Alıştırma:
Aşağıdaki kayıtların tüm satırlarını, boş satırları atlayarak numaralı bir liste olarak verin.

Sağlanan veriler:

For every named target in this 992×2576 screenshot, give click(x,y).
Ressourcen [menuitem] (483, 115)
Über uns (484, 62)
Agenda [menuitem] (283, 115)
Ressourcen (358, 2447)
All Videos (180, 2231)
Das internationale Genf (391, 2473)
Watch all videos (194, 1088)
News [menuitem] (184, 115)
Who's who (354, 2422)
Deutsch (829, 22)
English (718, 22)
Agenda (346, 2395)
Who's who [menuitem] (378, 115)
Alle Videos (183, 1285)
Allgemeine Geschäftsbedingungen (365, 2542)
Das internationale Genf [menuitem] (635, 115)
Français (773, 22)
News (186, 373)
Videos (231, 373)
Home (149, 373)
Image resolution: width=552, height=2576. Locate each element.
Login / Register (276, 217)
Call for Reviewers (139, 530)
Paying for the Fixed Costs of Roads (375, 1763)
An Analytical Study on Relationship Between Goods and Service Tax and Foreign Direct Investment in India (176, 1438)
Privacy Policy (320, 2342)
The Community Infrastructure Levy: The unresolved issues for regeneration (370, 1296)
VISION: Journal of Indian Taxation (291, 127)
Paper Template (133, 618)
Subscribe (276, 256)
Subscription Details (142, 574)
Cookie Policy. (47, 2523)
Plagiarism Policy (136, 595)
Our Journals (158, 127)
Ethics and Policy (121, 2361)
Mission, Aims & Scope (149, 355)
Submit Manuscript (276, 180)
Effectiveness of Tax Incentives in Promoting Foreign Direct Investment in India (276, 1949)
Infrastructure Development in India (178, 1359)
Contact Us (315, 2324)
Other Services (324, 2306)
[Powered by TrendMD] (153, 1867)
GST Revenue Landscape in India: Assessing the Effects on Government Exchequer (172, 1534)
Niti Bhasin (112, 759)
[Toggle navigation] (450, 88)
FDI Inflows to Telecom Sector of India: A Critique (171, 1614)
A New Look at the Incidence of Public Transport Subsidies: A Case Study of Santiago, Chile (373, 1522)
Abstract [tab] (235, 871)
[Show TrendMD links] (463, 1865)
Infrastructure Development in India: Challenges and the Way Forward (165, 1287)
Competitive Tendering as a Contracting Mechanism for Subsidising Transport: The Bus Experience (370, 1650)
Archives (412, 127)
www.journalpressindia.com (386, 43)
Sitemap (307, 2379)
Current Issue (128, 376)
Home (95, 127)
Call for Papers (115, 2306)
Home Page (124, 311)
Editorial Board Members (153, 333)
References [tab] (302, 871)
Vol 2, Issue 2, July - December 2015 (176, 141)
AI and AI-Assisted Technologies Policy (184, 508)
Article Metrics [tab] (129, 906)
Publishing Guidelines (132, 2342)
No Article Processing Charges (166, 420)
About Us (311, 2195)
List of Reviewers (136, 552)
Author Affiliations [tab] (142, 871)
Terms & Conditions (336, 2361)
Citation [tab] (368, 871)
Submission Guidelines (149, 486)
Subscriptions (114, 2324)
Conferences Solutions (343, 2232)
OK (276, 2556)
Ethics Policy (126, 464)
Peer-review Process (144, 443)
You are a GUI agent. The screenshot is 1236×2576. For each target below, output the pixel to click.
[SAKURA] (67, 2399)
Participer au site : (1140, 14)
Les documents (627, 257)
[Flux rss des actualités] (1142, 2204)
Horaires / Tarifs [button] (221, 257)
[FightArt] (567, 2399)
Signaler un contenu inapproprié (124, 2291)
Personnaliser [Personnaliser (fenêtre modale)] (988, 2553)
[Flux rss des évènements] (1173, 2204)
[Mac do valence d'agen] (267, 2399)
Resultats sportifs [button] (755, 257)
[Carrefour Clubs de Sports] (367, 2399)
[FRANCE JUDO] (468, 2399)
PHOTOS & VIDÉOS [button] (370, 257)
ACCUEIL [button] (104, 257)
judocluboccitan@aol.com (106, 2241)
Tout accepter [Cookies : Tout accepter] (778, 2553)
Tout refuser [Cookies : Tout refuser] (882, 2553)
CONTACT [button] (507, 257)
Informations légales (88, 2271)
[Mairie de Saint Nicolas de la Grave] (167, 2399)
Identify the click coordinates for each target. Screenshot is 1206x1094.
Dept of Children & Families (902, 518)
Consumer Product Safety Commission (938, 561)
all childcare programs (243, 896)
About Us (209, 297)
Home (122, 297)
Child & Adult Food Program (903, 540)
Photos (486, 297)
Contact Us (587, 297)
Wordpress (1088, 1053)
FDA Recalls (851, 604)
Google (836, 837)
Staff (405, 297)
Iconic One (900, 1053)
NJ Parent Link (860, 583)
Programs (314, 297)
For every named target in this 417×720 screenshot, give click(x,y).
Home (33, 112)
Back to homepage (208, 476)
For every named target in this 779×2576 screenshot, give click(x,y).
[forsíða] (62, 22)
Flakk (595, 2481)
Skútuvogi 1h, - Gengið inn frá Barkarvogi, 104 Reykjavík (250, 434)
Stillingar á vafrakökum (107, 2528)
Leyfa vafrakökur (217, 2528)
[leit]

Görev yanıtı:
1. For every named target in this 992×2576 screenshot, give click(x,y).
2. Ressourcen [menuitem] (483, 115)
3. Über uns (484, 62)
4. Agenda [menuitem] (283, 115)
5. Ressourcen (358, 2447)
6. All Videos (180, 2231)
7. Das internationale Genf (391, 2473)
8. Watch all videos (194, 1088)
9. News [menuitem] (184, 115)
10. Who's who (354, 2422)
11. Deutsch (829, 22)
12. English (718, 22)
13. Agenda (346, 2395)
14. Who's who [menuitem] (378, 115)
15. Alle Videos (183, 1285)
16. Allgemeine Geschäftsbedingungen (365, 2542)
17. Das internationale Genf [menuitem] (635, 115)
18. Français (773, 22)
19. News (186, 373)
20. Videos (231, 373)
21. Home (149, 373)
22. Image resolution: width=552, height=2576. Locate each element.
23. Login / Register (276, 217)
24. Call for Reviewers (139, 530)
25. Paying for the Fixed Costs of Roads (375, 1763)
26. An Analytical Study on Relationship Between Goods and Service Tax and Foreign Direct Investment in India (176, 1438)
27. Privacy Policy (320, 2342)
28. The Community Infrastructure Levy: The unresolved issues for regeneration (370, 1296)
29. VISION: Journal of Indian Taxation (291, 127)
30. Paper Template (133, 618)
31. Subscribe (276, 256)
32. Subscription Details (142, 574)
33. Cookie Policy. (47, 2523)
34. Plagiarism Policy (136, 595)
35. Our Journals (158, 127)
36. Ethics and Policy (121, 2361)
37. Mission, Aims & Scope (149, 355)
38. Submit Manuscript (276, 180)
39. Effectiveness of Tax Incentives in Promoting Foreign Direct Investment in India (276, 1949)
40. Infrastructure Development in India (178, 1359)
41. Contact Us (315, 2324)
42. Other Services (324, 2306)
43. [Powered by TrendMD] (153, 1867)
44. GST Revenue Landscape in India: Assessing the Effects on Government Exchequer (172, 1534)
45. Niti Bhasin (112, 759)
46. [Toggle navigation] (450, 88)
47. FDI Inflows to Telecom Sector of India: A Critique (171, 1614)
48. A New Look at the Incidence of Public Transport Subsidies: A Case Study of Santiago, Chile (373, 1522)
49. Abstract [tab] (235, 871)
50. [Show TrendMD links] (463, 1865)
51. Infrastructure Development in India: Challenges and the Way Forward (165, 1287)
52. Competitive Tendering as a Contracting Mechanism for Subsidising Transport: The Bus Experience (370, 1650)
53. Archives (412, 127)
54. www.journalpressindia.com (386, 43)
55. Sitemap (307, 2379)
56. Current Issue (128, 376)
57. Home (95, 127)
58. Call for Papers (115, 2306)
59. Home Page (124, 311)
60. Editorial Board Members (153, 333)
61. References [tab] (302, 871)
62. Vol 2, Issue 2, July - December 2015 (176, 141)
63. AI and AI-Assisted Technologies Policy (184, 508)
64. Article Metrics [tab] (129, 906)
65. Publishing Guidelines (132, 2342)
66. No Article Processing Charges (166, 420)
67. About Us (311, 2195)
68. List of Reviewers (136, 552)
69. Author Affiliations [tab] (142, 871)
70. Terms & Conditions (336, 2361)
71. Citation [tab] (368, 871)
72. Submission Guidelines (149, 486)
73. Subscriptions (114, 2324)
74. Conferences Solutions (343, 2232)
75. OK (276, 2556)
76. Ethics Policy (126, 464)
77. Peer-review Process (144, 443)
78. You are a GUI agent. The screenshot is 1236×2576. For each target below, output the pixel to click.
79. [SAKURA] (67, 2399)
80. Participer au site : (1140, 14)
81. Les documents (627, 257)
82. [Flux rss des actualités] (1142, 2204)
83. Horaires / Tarifs [button] (221, 257)
84. [FightArt] (567, 2399)
85. Signaler un contenu inapproprié (124, 2291)
86. Personnaliser [Personnaliser (fenêtre modale)] (988, 2553)
87. [Flux rss des évènements] (1173, 2204)
88. [Mac do valence d'agen] (267, 2399)
89. Resultats sportifs [button] (755, 257)
90. [Carrefour Clubs de Sports] (367, 2399)
91. [FRANCE JUDO] (468, 2399)
92. PHOTOS & VIDÉOS [button] (370, 257)
93. ACCUEIL [button] (104, 257)
94. judocluboccitan@aol.com (106, 2241)
95. Tout accepter [Cookies : Tout accepter] (778, 2553)
96. Tout refuser [Cookies : Tout refuser] (882, 2553)
97. CONTACT [button] (507, 257)
98. Informations légales (88, 2271)
99. [Mairie de Saint Nicolas de la Grave] (167, 2399)
100. Identify the click coordinates for each target. Screenshot is 1206x1094.
101. Dept of Children & Families (902, 518)
102. Consumer Product Safety Commission (938, 561)
103. all childcare programs (243, 896)
104. About Us (209, 297)
105. Home (122, 297)
106. Child & Adult Food Program (903, 540)
107. Photos (486, 297)
108. Contact Us (587, 297)
109. Wordpress (1088, 1053)
110. FDA Recalls (851, 604)
111. Google (836, 837)
112. Staff (405, 297)
113. Iconic One (900, 1053)
114. NJ Parent Link (860, 583)
115. Programs (314, 297)
116. For every named target in this 417×720 screenshot, give click(x,y).
117. Home (33, 112)
118. Back to homepage (208, 476)
119. For every named target in this 779×2576 screenshot, give click(x,y).
120. [forsíða] (62, 22)
121. Flakk (595, 2481)
122. Skútuvogi 1h, - Gengið inn frá Barkarvogi, 104 Reykjavík (250, 434)
123. Stillingar á vafrakökum (107, 2528)
124. Leyfa vafrakökur (217, 2528)
125. [leit]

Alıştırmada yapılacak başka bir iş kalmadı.